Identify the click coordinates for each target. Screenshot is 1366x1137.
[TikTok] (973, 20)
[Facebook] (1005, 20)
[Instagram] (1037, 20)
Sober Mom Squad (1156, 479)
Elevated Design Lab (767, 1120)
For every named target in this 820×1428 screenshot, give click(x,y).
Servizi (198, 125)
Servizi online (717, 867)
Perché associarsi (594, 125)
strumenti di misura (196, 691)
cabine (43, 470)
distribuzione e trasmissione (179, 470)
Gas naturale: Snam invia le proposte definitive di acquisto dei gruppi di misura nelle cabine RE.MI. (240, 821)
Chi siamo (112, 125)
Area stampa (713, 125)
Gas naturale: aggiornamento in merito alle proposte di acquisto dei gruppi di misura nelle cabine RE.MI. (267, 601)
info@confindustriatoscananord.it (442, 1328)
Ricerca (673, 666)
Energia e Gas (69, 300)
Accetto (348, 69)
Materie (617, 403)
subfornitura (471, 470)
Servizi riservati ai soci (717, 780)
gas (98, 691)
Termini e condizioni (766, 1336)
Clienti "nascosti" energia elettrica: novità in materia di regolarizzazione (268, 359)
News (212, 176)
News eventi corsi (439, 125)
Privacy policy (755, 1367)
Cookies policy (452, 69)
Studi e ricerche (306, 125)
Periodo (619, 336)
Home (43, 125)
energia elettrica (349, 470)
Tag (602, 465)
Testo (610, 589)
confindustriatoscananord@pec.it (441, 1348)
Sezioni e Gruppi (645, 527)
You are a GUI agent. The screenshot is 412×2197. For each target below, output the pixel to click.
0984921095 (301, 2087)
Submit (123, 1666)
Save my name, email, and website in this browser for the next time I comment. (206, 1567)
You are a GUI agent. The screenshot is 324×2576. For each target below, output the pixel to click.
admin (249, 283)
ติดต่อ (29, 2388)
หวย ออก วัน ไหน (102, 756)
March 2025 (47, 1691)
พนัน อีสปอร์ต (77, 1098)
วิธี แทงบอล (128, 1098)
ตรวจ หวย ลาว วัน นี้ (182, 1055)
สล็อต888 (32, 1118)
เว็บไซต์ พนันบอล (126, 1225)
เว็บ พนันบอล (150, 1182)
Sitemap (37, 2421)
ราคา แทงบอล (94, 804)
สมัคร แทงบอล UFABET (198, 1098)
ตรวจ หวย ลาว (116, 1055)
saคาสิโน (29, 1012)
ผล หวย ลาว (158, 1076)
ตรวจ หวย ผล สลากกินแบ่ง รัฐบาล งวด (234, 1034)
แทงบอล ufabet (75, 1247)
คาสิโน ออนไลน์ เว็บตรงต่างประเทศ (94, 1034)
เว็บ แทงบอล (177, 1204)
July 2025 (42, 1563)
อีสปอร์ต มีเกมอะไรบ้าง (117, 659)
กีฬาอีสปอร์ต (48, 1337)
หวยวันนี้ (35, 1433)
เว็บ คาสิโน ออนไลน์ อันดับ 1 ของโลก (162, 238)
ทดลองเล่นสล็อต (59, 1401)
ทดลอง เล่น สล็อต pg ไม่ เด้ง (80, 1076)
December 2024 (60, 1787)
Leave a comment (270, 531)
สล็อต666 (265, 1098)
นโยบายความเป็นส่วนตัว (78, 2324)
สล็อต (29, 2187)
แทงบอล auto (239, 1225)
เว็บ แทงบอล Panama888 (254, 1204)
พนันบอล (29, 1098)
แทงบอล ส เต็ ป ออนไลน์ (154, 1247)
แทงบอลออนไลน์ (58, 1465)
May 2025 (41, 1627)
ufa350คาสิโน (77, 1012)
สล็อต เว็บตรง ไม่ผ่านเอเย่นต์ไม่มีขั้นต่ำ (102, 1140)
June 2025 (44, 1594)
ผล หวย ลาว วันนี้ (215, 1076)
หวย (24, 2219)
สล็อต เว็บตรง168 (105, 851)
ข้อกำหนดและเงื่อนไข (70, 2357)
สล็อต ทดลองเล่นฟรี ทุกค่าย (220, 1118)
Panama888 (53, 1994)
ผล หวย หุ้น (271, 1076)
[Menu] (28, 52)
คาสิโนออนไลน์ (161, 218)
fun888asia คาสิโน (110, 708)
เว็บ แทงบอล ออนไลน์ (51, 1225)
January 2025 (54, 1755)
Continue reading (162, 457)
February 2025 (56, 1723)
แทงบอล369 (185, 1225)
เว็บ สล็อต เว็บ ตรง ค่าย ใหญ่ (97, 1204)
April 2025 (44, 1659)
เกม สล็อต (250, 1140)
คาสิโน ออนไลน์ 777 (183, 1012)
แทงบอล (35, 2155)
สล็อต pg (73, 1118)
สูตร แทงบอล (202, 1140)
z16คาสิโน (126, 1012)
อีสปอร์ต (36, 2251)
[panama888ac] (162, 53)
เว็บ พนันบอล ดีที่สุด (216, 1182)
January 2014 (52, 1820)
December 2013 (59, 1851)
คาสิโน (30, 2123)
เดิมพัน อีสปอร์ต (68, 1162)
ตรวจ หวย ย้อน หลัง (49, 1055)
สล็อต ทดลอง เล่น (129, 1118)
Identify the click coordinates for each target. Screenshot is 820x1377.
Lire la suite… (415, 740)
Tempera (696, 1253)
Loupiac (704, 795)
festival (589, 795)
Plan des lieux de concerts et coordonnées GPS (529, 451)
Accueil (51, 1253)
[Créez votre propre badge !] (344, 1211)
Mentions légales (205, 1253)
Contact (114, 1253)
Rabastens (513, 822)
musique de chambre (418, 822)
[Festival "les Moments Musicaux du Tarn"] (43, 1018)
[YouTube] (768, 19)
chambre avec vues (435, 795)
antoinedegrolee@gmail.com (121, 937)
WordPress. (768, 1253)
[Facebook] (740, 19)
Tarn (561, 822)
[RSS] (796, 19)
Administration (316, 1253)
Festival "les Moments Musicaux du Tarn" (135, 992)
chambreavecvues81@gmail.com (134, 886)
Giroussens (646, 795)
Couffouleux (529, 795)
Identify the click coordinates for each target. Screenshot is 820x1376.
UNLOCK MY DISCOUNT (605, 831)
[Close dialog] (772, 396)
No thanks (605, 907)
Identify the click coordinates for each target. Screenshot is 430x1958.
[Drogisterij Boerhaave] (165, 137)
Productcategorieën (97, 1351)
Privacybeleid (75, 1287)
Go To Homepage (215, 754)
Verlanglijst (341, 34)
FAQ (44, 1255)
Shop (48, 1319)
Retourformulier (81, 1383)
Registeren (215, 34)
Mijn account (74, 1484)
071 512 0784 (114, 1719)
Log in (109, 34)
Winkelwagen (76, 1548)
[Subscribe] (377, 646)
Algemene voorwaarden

.....

Work task: In the data above, find the line that contains "Energia e Gas (69, 300)" and the line that contains "confindustriatoscananord@pec.it (441, 1348)". Repeat exactly those lines and every line between them, and only those.

Task solution:
Energia e Gas (69, 300)
Accetto (348, 69)
Materie (617, 403)
subfornitura (471, 470)
Servizi riservati ai soci (717, 780)
gas (98, 691)
Termini e condizioni (766, 1336)
Clienti "nascosti" energia elettrica: novità in materia di regolarizzazione (268, 359)
News (212, 176)
News eventi corsi (439, 125)
Privacy policy (755, 1367)
Cookies policy (452, 69)
Studi e ricerche (306, 125)
Periodo (619, 336)
Home (43, 125)
energia elettrica (349, 470)
Tag (602, 465)
Testo (610, 589)
confindustriatoscananord@pec.it (441, 1348)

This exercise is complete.